435183, 4352852, 4352891, 435814, C12N 1100, C12M 300

Patent

active

058342729

DESCRIPTION:

BRIEF SUMMARY
FIELD OF THE INVENTION

The present invention refers to a process for enzyme immobilization, consisting in trapping said enzymes, while still in solution, between two isoelectric membranes encompassing the isoelectric point (pI) of the enzyme in the reactor. The invention refers also to an enzyme reactor comprising said immobilized enzymes. The reaction chamber of the enzyme reactor consists of a multicompartment electrolyzer, assembled with a set of isoelectric membranes (having pI values increasing monotonically from anode to cathode) and the reaction is preferably (but not exclusively) carried out under the influence of an electric field. In case of charged reactants (and/or products), said substances can be carried electrophoretically into the reaction chamber and/or transported out by the electric field. Also valuable cofactors (e.g., NAD.sup.+, NADH) can be moved in and out of the reaction chamber electrophoretically, regenerated outside and fed back into the enzyme reactor. In this way, instead of stoichiometric amounts, only catalytic amounts of coenzymes are required. The present invention refers also to a method for decreasing the water activity in the reaction chamber, thus stabilizing the trapped enzymes. Since catalysis occurs under focusing conditions, with concomitant evacuation of all buffering ions from the reaction chamber, this would quickly lead to enzyme inactivation. The enzyme is kept fully active by the following means: (a) "co-immobilization" of buffers in the enzyme chamber. This is achieved by using amphoteric buffers, with pI values encompassed by the pI values of the two flanking (at anodic and cathodic side, respectively) membranes. A series of such buffers exist covering the pH 3-10 scale;
(b) by addition of polyols (e.g., ethylene glycol, glycerol, erythritol, xylitol, sorbitol) or polymers (e.g., dextrans, polyethylene glycol) or carbohydrates (e.g., sucrose, lactose) to the reaction chambers. Comprised in the present invention are also different means for bringing uncharged substrates electrophoretically into the reaction chamber.

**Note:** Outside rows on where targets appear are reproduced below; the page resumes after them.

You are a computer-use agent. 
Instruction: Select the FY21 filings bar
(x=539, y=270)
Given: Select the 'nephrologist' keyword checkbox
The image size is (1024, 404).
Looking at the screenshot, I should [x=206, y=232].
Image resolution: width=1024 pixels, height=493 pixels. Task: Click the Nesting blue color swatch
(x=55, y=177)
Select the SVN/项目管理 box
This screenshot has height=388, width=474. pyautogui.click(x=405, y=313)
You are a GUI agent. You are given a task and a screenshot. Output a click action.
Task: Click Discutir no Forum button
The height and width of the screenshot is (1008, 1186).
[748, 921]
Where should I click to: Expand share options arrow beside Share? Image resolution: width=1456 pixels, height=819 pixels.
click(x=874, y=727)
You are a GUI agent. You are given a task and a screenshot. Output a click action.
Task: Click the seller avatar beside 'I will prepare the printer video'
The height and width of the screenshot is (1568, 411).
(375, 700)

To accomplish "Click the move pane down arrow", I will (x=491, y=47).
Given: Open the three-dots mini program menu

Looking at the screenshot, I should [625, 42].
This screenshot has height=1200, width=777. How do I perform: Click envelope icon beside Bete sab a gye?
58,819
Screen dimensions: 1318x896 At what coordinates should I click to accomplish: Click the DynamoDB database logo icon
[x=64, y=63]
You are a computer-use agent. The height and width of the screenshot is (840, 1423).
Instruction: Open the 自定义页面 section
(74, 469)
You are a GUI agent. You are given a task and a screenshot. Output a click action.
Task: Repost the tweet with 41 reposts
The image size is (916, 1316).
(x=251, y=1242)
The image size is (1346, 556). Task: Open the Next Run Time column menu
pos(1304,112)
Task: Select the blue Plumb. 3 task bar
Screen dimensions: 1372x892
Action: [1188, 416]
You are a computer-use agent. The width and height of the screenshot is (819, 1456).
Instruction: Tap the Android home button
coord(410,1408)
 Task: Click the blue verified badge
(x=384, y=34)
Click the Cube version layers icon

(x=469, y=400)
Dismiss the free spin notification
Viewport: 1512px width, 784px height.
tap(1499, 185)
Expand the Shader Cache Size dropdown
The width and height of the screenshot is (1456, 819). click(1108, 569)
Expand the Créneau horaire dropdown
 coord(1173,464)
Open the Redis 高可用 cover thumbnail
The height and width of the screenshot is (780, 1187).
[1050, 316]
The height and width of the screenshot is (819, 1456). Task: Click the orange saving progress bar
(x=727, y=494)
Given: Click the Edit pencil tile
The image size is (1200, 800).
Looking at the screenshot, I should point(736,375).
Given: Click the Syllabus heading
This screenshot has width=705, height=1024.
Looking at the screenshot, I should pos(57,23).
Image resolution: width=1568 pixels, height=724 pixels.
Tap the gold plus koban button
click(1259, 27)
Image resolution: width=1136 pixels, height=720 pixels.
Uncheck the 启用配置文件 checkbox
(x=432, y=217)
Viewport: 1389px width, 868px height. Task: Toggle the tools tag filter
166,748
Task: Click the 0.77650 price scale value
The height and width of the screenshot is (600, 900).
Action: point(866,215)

Examples of such means are: (a) charging neutral sugars by forming charged complexes with borate; (b) inserting neutral substrates into negatively (e.g., sodium dodecyl sulphate) or positively (e.g., cetyl-trymethyl ammonium bromide) charged micelles. The present invention refers also to the preparation of novel isoelectric membranes by using highly stable acrylamido monomers (in general N-mono- and di-substituted compounds, such as dimethyl acrylamide and N-acryloyl amino ethoxy ethanol), thus allowing stable operation for prolonged period of time, due to their high resistance to alkaline hydrolysis. Still a further object of the present invention is also the possibility of forming highly porous isoelectric membranes (e.g., by the process of lateral aggregation during polymerization) so as to allow unhindered migration in and out of the reaction chamber of macromolecular substrates (e.g., proteins, nucleic acids, lipo- and poly-saccharides). In the present invention, the multicompartment electrolyzer, constituting the reaction chamber, comprises in general an electric field coupled to a hydraulic flow, for recycling enzymes and reactants in and out of the electric field to, e.g., a heat sink or to suitable chromatographic columns, for harvesting valuable reaction products, or to additional reaction chambers for, e.g., regenerating valuable cofactors via secondary enzymatic or chemical reactions. The present invention refers also the use of cascade reactors, where two or more enzymes are coupled serially (e.g. in the same chamber or in adjacent chambers, trapped in between suitable isoelectric membranes), for transforming different substrates (or for performing different modifications on the same substrate) in serial reactions.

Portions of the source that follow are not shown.